This week, I went out with my friends to see Mickey 17, a 2025 sci-fi comedy written and directed by Bong Joon Ho, based on the novel Mickey7 by Edward Ashton. It takes place in 2054, where Mickey Barnes (Robert Pattinson) is a nobody who, along with his friend Timo (Steven Yeun), are poor and struggling and owe money to a murderous loan shark, and in order to escape Earth and their debts, they sign up to work on a spaceship expedition that is led by failed politician Kenneth Marshall (Mark Ruffalo) to colonize another planet. Timo gets work as a shuttle pilot, and Mickey, not having any prospects in life and not thinking things through, signs up to be an "Expendable," essentially donating his body for scientists to use for testing in experiments, and his DNA, brain, and memories are captured, so that when he inevitably dies in these experiments (like testing the air on a new planet and dying from viruses until a vaccine can be developed), and his body is tossed down into a furnace, he is regenerated within a day through a 3-D printer, printing out his whole body, including stops and starts like an actual printer spitting out paper.
When the film catches up to the most current version of Mickey, he is in his 17th life, with all his memories intact, including remembering all his previous deaths. People on the ship, working grunt jobs and on limited rations, keep asking him "What's it like to die?" and he can't say anything more than "It sucks." Through all of his lives as Mickey 1-17, he has had a relationship with security agent Nasha (Naomi Ackie), a sexy, fun, and playful romance where they share private jokes like drawing stick figure sex positions to each other.
Four years into the expedition, after a vaccine has been developed, Mickey 17 is to capture one of the indigenous creatures on the planet, called "creepers" by the spaceship crew (but whom my friends compared to the creatures in Hayao Miyazaki's 1984 film Nausicaä of the Valley of the Wind). He falls through the ice, is left for dead, but rather than being eaten by the creepers, he is rescued by them and returned to the surface. But this causes more problems, as Mickey 18 (also played by Pattison) was developed in his presumed death and absence, and as there are laws against multiple clones existing at the same time due to past crimes, neither can be alive at the same time.
The film is a lot of fun to watch, very offbeat and weird, and a lot of credit goes to Robert Pattinson's dual performance as Mickey 17 and Mickey 18. It's hard when an actor plays twins or clones and is acting opposite themselves, to make themselves distinct so that the "twins" don't get confused by the audience, and with both Mickeys having very different personalities and slightly different voices, it's easy to tell them apart as two separate characters. Pattison affects this kind of pathetic, squirrelly voice, similar to when he put on an exaggerated character voice as the Heron in the English dub of Hayao Miyazaki's film The Boy and the Heron (2023), and he's a fantastic actor, committed to physical comedy (like quick scenes where Mickey is being printed out but there is no tray to catch him so he just droops out of the printer and flips onto the floor) and facial expressions like mocking gestures that Mickey 18 makes at others.

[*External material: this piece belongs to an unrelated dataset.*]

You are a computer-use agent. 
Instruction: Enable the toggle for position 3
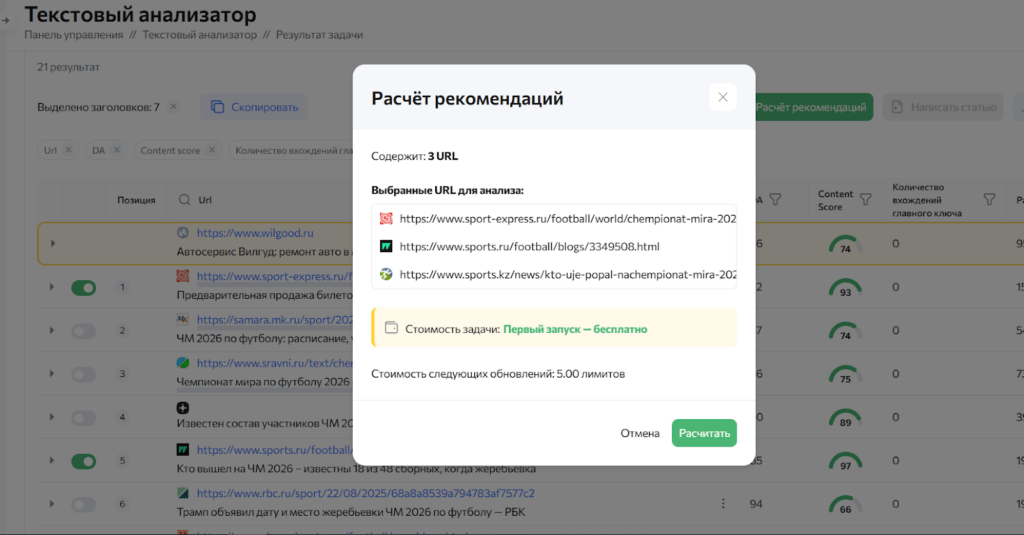coord(83,374)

Mark Ruffalo's performance as Kenneth feels inspired as a mix between the tele-evangelist theatrics of Jimmy Swaggart and the pompous arrogance of Donald Trump, and as Kenneth is described as having had two failed presidential elections before deciding to leave Earth to start his own colony elsewhere, it's clear that Bong may have written this with the idea of Trump losing the 2024 election, but he couldn't have predicted the results. Ruffalo is a charming and likable actor, so even if he's playing a despicable villain, it's hard to completely hate him because of Ruffalo himself. Toni Collette's role as Kenneth's wife Ylfa is more conniving and like the Lady Macbeth to her husband, sneaking him ideas while being into developing sauces and fancy foods, as the crew of workers will get their rations cut in half and be starving.
Naomi Ackie (I Wanna Dance With Somebody; Blink Twice; Star Wars: The Rise of Skywalker) is a delight to watch in this film, really bright and funny, with a gap-toothed smile, and game for action sequences and commanding the film as the heroine, especially in the finale. She and Pattinson have sweet chemistry, and were enjoyable to watch together.
The film is 2 hours and 17 minutes long, and the finale goes on for much longer than it needed to be, when it starts turning into a war film, and more and more gets layered on top of each other, where I couldn't tell when the end point was going to be. I would think it would be over, then more sequences and plot points would be added. I felt the finale got too bloated with too many ideas at once, but up until then, I really liked the movie a lot, and enjoyed seeing a creative and weird sci-fi comedy with my friends and discussing it afterwards.